Aliás, o comportamento antinacionalista de FHC, o maior entreguista que já governou o país, não é novidade: quando presidente recomendou aos investidores estrangeiros, junto com Arminio Fraga, que não investissem um dólar em Minas Gerais, na época governado por Itamar Franco. Motivo: Itamar decretara a moratória das dívidas com a União. No encontro dos Estados Unidos, organizado por João Dória Jr, que convidou apenas políticos tucanos, o ex-presidente recebeu o título de "Personalidade do Ano". O que foi mesmo que ele fez para merecer o título? E quem foi que o escolheu? Ninguém sabe, mas sem dúvida a homenagem deve ter feito um bem enorme à sua vaidade.

FHC, no entanto, não foi o único a ter o ego massageado nestes dias: o juiz Sérgio Moro também foi celebrado em São Paulo, como personalidade, ao comparecer ao lançamento de um livro na capital paulista. Houve até quem o saudasse como candidato à Presidência da República. Aliás, quem tiver aspirações presidenciais o melhor caminho para tentar chegar ao Palácio do Planalto não é mais o comando de um partido político mas a conquista de um cargo, com poderes, em que possa revelar atitudes oposicionistas, de preferência penalizando pessoas ligadas ao governo. E parece que o Judiciário está se transformando nesse caminho, já trilhado pelo ex-ministro Joaquim Barbosa, também festejado como presidenciável.

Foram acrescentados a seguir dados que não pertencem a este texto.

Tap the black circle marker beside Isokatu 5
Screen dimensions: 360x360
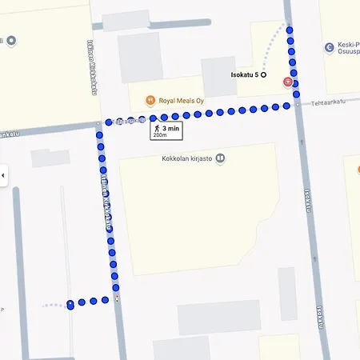click(x=264, y=75)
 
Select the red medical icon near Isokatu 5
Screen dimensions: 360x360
click(x=287, y=82)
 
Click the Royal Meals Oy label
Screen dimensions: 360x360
click(x=182, y=101)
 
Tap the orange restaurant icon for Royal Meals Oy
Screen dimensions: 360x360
click(x=150, y=100)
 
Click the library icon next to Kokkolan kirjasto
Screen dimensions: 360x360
click(x=221, y=158)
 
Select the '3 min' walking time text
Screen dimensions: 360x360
click(x=170, y=128)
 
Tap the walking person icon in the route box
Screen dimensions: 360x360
click(x=158, y=128)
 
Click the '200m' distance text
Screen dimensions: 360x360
click(x=160, y=135)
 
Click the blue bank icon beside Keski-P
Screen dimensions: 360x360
click(x=329, y=48)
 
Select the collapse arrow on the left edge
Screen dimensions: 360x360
click(x=3, y=175)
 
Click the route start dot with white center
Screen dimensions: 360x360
click(x=70, y=304)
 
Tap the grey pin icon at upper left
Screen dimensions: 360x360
click(x=10, y=40)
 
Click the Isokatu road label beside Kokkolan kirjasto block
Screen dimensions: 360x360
click(x=309, y=199)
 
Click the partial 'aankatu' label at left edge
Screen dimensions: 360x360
click(x=9, y=133)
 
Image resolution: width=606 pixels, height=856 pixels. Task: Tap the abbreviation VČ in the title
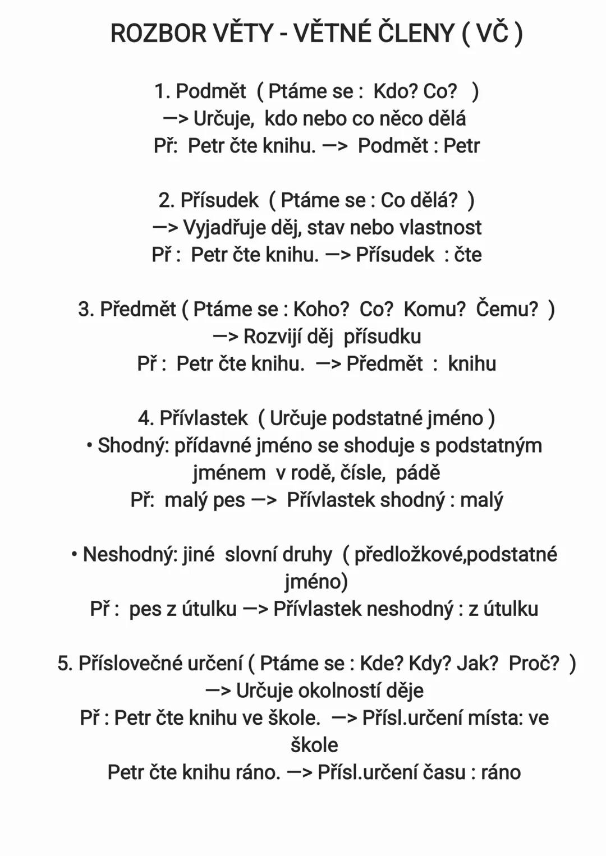492,34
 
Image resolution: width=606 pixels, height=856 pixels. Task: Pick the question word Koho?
321,309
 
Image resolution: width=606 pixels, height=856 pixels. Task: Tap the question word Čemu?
507,309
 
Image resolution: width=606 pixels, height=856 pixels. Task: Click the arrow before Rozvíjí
226,337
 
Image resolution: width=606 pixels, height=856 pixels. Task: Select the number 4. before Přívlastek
145,418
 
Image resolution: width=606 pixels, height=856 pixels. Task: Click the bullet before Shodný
89,445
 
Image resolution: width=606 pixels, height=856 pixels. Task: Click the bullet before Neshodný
74,554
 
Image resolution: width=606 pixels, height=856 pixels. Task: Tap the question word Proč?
534,664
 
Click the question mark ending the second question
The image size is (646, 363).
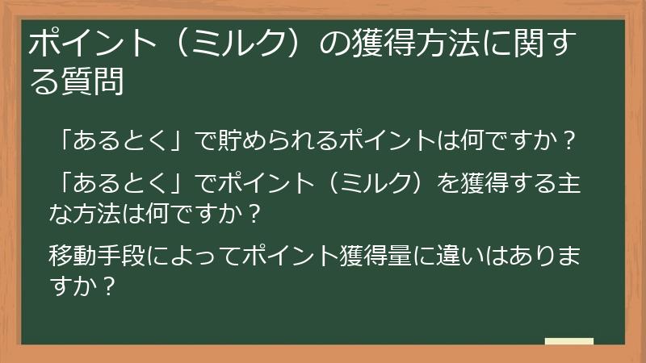coord(254,215)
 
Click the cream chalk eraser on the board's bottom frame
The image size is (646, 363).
coord(568,341)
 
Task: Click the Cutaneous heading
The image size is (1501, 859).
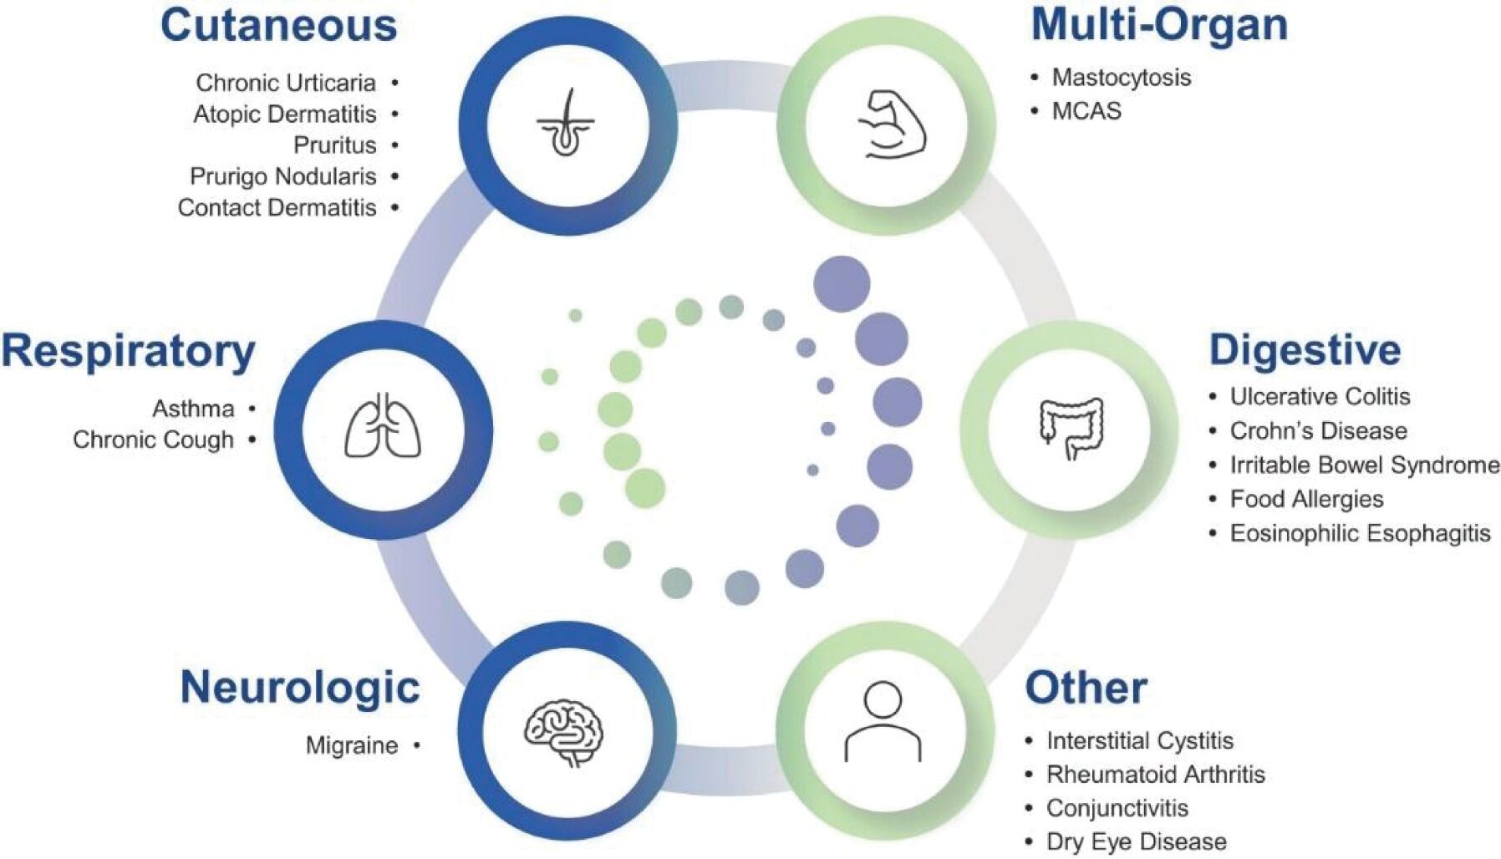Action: [x=278, y=25]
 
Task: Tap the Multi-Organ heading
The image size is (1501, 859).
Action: [x=1159, y=25]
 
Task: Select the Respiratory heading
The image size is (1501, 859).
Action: [x=128, y=351]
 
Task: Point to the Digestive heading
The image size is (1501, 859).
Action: [x=1305, y=350]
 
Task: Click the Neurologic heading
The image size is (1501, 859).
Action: [x=300, y=687]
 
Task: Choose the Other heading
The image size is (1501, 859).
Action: [x=1086, y=689]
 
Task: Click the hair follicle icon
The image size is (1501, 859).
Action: [x=566, y=124]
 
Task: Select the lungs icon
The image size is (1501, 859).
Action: [x=383, y=426]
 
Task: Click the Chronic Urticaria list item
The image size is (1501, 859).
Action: [x=286, y=83]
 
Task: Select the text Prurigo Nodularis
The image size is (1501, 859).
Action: [x=283, y=176]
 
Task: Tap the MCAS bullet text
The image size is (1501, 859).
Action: [x=1086, y=111]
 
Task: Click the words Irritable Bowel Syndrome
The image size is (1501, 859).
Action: [x=1365, y=465]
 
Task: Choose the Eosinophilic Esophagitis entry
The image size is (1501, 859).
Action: [x=1360, y=533]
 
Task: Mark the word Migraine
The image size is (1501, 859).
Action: [x=352, y=745]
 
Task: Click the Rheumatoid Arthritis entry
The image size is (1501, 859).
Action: [x=1156, y=775]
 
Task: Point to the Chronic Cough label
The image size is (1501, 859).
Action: [x=153, y=440]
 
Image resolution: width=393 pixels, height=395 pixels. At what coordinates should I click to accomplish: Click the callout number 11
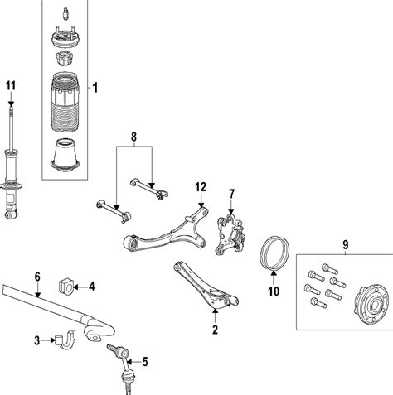pyautogui.click(x=10, y=86)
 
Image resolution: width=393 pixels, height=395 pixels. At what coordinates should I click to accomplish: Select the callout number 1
pyautogui.click(x=95, y=87)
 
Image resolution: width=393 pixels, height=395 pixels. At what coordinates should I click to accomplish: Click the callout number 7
pyautogui.click(x=233, y=194)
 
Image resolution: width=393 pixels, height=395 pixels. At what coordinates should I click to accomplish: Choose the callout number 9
pyautogui.click(x=346, y=244)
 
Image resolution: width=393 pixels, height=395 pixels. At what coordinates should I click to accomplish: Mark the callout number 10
pyautogui.click(x=274, y=291)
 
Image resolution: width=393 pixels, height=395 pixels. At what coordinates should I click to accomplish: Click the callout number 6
pyautogui.click(x=37, y=277)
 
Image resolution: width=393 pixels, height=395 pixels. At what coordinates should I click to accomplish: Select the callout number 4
pyautogui.click(x=92, y=287)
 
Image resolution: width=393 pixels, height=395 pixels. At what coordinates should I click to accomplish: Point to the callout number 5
pyautogui.click(x=145, y=360)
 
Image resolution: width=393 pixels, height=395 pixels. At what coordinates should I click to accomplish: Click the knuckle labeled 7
pyautogui.click(x=226, y=235)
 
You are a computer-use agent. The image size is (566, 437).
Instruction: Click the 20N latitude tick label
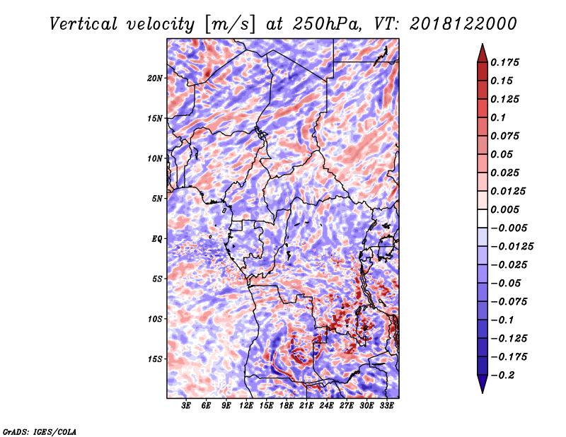coord(155,78)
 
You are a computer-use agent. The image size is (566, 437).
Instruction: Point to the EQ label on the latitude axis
coord(157,239)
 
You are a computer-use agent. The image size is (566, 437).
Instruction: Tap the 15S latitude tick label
coord(155,359)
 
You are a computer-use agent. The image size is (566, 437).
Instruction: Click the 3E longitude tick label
coord(186,407)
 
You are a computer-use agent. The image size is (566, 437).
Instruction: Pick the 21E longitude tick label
coord(306,407)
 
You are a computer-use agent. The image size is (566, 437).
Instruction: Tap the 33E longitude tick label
coord(387,407)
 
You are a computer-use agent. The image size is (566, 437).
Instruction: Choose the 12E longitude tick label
coord(246,407)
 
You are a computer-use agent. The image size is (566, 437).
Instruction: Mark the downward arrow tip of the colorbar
coord(482,392)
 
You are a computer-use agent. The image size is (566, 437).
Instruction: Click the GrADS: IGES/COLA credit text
coord(39,431)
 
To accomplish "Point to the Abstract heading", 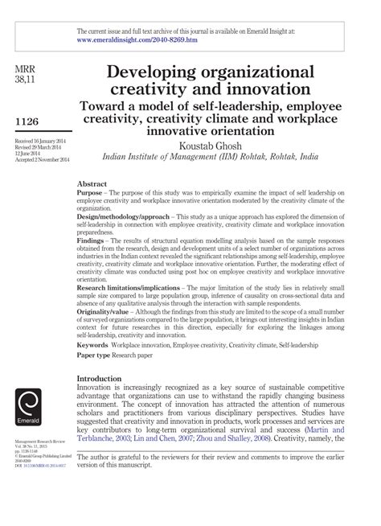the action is pyautogui.click(x=92, y=183).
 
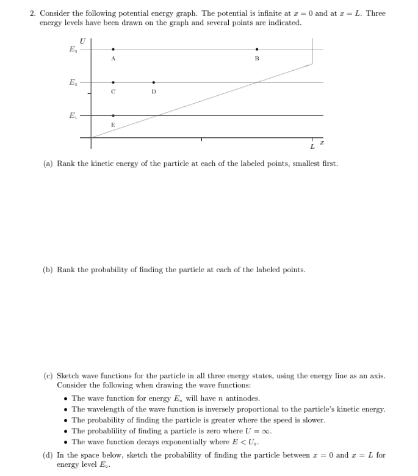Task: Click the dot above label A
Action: click(x=113, y=49)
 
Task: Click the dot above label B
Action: click(x=256, y=49)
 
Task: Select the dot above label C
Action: click(x=113, y=82)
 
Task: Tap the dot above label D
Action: click(x=153, y=82)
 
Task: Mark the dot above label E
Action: click(x=113, y=115)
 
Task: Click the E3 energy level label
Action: click(x=74, y=49)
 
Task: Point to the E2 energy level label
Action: click(x=74, y=82)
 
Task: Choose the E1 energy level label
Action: click(x=74, y=115)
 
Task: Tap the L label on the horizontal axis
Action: click(x=312, y=146)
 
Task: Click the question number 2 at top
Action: click(x=32, y=13)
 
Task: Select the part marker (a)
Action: click(x=48, y=164)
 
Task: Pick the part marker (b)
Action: click(x=48, y=269)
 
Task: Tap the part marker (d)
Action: click(x=48, y=455)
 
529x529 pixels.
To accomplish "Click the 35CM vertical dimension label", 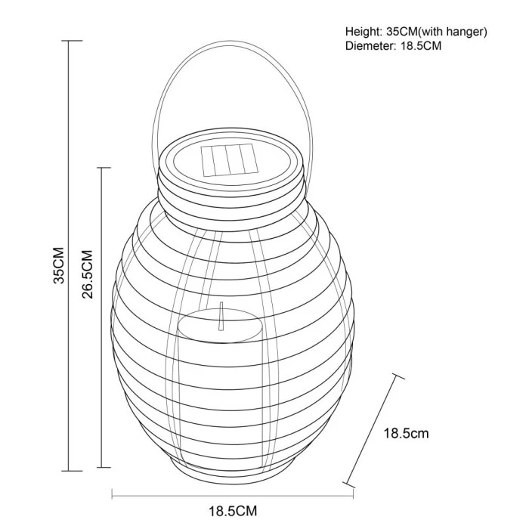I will [59, 265].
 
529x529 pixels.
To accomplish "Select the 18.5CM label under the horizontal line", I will [233, 512].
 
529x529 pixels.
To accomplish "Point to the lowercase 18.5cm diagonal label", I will [407, 433].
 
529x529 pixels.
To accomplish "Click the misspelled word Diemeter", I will [368, 46].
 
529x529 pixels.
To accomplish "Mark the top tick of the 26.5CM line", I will [101, 168].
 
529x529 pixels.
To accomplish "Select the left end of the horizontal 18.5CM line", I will [113, 495].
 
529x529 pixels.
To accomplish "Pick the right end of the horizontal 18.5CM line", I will [353, 495].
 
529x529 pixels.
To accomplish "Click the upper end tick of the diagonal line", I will [398, 375].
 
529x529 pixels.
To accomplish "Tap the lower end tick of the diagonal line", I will [348, 483].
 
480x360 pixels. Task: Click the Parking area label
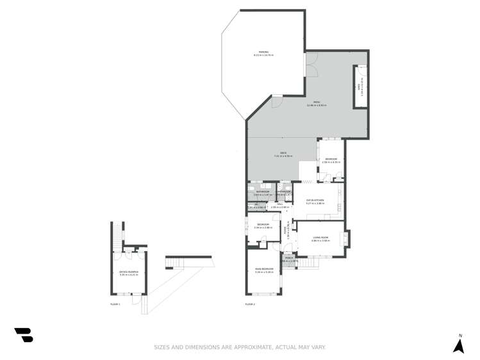(x=263, y=53)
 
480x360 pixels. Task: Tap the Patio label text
(x=317, y=103)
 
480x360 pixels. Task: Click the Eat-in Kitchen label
(x=315, y=201)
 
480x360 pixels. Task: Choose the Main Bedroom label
(x=264, y=270)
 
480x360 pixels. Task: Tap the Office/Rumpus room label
(x=129, y=273)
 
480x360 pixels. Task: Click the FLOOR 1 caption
(x=115, y=304)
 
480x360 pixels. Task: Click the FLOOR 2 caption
(x=250, y=304)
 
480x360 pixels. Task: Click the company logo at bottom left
(x=24, y=334)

Resta saber apenas se a grande mídia, que transformou os magistrados em celebridades e estimula as suas candidaturas, manterá a mesma posição em 2018, quando os tucanos estarão novamente no páreo, seja com Aécio ou Alkmin, os quais tem contado com o seu apoio. Terão de dividir o espaço com os Everaldos e Fidelix da vida, que não tem a menor possibilidade nem de chegar à calçada do Palácio do Planalto, mas são importantes como coadjuvantes da oposição, repetindo como papagaio o que dizem as principais lideranças oposicionistas. Os magistrados-candidatos, no entanto, devem atentar para o fato de que a partir da homologação da sua candidatura deixarão de ser pedra e se transformarão em vidraça. Será que conseguirão manter a pose?